Exhibit 2.27
Execution Version
CONTROL AGREEMENT
(Investment Property)
This CONTROL AGREEMENT (this
“ Agreement ”) is entered into as of
March 29, 2005, among WELLS FARGO FOOTHILL,
INC., a California corporation, as the arranger and
administrative agent for certain lenders (in such capacity,
together with its successor and assigns, if any, in such capacity,
the “ Agent ”), FLORIDA HOOTERS LLC , a
Nevada limited liability company (“ Florida Hooters
”), EW COMMON LLC , a Nevada limited liability company
(“ EW Common ”; Florida Hooters and EW Common
collectively, jointly and severally, “ Pledgors
” and each individually, “ Pledgor ”), and
155 EAST TROPICANA, LLC , a Nevada limited liability company
(“ Issuer ”).
RECITALS
A.
Pursuant to that certain Parent
Pledge Agreement (the “ Pledge Agreement ”),
dated as of March 29, 2005, among Pledgors and Agent, Pledgors
granted to Agent, for the benefit of the Lender Group, a security
interest in, among other things, each Pledgor’s right, title
and interest in and to all of the Stock of Issuer, whether now or
hereafter owned by such Pledgor and regardless of class or
designation (the “ Pledged Interests ”).
All capitalized terms used herein without definition shall have the
meanings ascribed thereto in the Pledge Agreement.
B.
The parties are entering into this
Agreement to give Agent control over the Pledged Interests and to
specify certain rights and duties of the parties with respect to
the Pledged Interests.
AGREEMENT
1.
The Pledged
Interests
Issuer represents and warrants to
Agent that:
(a)
The Pledgors are the registered
owners of the Pledged Interests.
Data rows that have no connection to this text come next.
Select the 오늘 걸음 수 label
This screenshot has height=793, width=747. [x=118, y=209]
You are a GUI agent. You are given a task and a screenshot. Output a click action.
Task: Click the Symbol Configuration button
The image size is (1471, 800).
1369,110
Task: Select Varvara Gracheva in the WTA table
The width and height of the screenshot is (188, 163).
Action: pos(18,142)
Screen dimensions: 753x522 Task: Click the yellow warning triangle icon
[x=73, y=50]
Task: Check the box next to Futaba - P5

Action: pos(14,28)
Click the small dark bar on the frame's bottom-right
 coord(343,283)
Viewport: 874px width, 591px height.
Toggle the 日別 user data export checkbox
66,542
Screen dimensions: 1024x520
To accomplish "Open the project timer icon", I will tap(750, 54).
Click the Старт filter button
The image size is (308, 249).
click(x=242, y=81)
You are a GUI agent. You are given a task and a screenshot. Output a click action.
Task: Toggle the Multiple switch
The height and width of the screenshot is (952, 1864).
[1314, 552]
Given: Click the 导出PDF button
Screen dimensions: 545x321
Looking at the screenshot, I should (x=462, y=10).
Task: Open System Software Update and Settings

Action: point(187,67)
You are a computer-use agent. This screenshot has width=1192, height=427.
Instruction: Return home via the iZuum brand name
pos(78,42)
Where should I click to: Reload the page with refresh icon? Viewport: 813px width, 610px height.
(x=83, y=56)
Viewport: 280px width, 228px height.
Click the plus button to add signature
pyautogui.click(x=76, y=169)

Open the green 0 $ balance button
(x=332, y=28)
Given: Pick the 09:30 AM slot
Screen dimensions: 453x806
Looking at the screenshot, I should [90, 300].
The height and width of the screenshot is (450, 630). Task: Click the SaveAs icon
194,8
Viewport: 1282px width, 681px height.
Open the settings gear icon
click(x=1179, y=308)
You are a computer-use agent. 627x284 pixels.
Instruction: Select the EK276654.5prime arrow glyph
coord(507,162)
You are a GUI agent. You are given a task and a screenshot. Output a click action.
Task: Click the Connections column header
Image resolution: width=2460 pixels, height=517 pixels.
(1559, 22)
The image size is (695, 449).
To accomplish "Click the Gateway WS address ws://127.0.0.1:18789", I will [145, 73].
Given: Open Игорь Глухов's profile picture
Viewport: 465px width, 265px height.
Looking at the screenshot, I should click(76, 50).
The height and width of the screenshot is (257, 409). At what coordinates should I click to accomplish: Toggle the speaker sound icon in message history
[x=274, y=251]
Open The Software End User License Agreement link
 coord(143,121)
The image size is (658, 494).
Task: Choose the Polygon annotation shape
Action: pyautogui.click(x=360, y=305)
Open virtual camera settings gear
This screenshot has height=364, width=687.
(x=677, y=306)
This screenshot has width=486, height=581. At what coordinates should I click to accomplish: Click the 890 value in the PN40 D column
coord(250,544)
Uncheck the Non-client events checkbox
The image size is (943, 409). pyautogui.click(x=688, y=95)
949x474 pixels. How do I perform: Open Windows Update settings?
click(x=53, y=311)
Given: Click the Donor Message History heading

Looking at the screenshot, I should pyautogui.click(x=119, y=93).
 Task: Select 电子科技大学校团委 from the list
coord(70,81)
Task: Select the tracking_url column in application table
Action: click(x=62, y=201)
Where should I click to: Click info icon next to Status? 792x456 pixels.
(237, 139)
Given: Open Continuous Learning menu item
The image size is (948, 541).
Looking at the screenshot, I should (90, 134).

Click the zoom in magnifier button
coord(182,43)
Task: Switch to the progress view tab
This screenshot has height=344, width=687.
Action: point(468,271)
The Pledged Interests
consist of “uncertificated securities” (as defined in
Section 104.8102(a)(1)(r) of the Nevada Uniform Commercial
Code (the “ Code ”; provided ,
however , that in the event that, by reason of mandatory
provisions of law, any or all of the attachment, perfection,
priority, or remedies with respect to Agent’s security
interest in the Pledged Interests is governed by the Uniform
Commercial Code as enacted and in effect in a jurisdiction other
than the State of Nevada, the term “Code” shall mean
the Uniform Commercial Code as enacted and in effect in such other
jurisdiction solely for purposes of the provisions thereof relating
to such attachment, perfection, priority, or remedies).
(b)
Other than (i) the Trustee
Liens, and (ii) the claims and interests of the parties
referred to in this Agreement, Issuer does not know of any claim to
or interest in the Pledged Interests.